__ACTIVITY__. Each entry must be returned exactly. None may be omitted.

__MATERIAL SUPPLIED__.

___

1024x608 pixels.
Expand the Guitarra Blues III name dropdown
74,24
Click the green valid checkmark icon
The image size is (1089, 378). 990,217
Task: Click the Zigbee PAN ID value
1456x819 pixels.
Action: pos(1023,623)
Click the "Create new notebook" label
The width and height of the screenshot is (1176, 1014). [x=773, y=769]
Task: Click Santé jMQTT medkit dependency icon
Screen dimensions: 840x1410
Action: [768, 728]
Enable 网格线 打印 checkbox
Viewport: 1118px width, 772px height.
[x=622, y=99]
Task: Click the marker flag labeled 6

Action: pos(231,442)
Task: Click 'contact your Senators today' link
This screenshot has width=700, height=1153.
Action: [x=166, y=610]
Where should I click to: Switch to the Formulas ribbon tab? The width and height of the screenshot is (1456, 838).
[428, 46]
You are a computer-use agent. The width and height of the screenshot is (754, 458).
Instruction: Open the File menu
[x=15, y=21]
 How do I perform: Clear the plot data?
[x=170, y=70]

___

__RESPONSE FOR THIS EXERCISE__.
1024x608 pixels.
Expand the Guitarra Blues III name dropdown
74,24
Click the green valid checkmark icon
The image size is (1089, 378). 990,217
Task: Click the Zigbee PAN ID value
1456x819 pixels.
Action: pos(1023,623)
Click the "Create new notebook" label
The width and height of the screenshot is (1176, 1014). [x=773, y=769]
Task: Click Santé jMQTT medkit dependency icon
Screen dimensions: 840x1410
Action: [768, 728]
Enable 网格线 打印 checkbox
Viewport: 1118px width, 772px height.
[x=622, y=99]
Task: Click the marker flag labeled 6

Action: pos(231,442)
Task: Click 'contact your Senators today' link
This screenshot has width=700, height=1153.
Action: [x=166, y=610]
Where should I click to: Switch to the Formulas ribbon tab? The width and height of the screenshot is (1456, 838).
[428, 46]
You are a computer-use agent. The width and height of the screenshot is (754, 458).
Instruction: Open the File menu
[x=15, y=21]
 How do I perform: Clear the plot data?
[x=170, y=70]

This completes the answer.